--- TEXTE RETENU ---
========================================================================

Le numérique au jour le jour

Correspondance personnelle, inscriptions à l’université, paiement d’achats en ligne et même rencontre de l’âme soeur : le quotidien des Tunisiens devient peu à peu électronique.

Publié le 28 juin 2004 Lecture : 5 minutes.

Jalila vient d’envoyer son cinquième courriel de la soirée. Âgée de 21 ans, cette étudiante tunisoise en marketing n’a pourtant pas encore assez d’argent pour se payer un ordinateur personnel. Pour gérer son courrier électronique sur la messagerie gratuite de Yahoo, elle a pris l’habitude de se rendre à la boutique Publinet qui se trouve dans une petite rue proche de l’avenue Habib-Bourguiba, la grande artère animée du centre de Tunis.

========================================================================

--- CONSIGNE ---
Rédigez la suite de l'article consacré à la place croissante du numérique dans la vie quotidienne des Tunisiens, en reprenant après sa dernière phrase.

--- DONNÉES ---
========================================================================

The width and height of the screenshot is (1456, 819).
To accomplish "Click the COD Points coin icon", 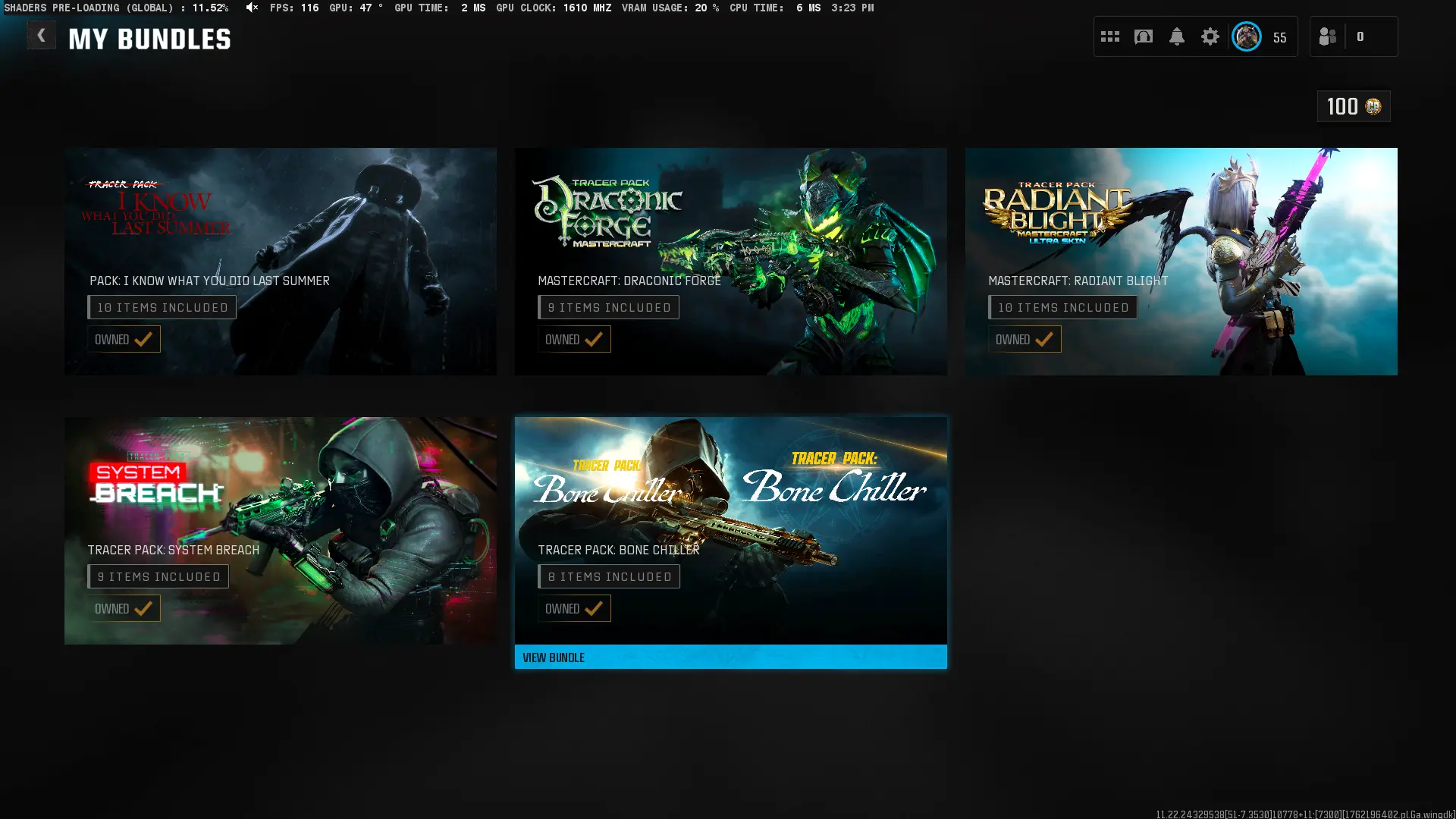I will click(x=1373, y=106).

========================================================================

--- RÉSULTAT DE L'EXERCICE ---
« C’est pratique ! indique cette jeune fille moderne et souriante. Je viens ici pour relever mon courrier. Ou bien pour trouver un peu de documentation avant les examens. Les gens du Publinet sont gentils et toujours prêts à m’aider quand j’ai un problème avec l’ordinateur. »
On entre dans cette boutique par un corridor garni de livres proposés à la vente : manuels universitaires, guides d’informatique, méthodes d’apprentissage de langues étrangères… On trouve même des exemplaires du Coran. On pénètre ensuite dans une grande salle aux murs gris sans apprêt, éclairée par des néons et emplie d’ordinateurs.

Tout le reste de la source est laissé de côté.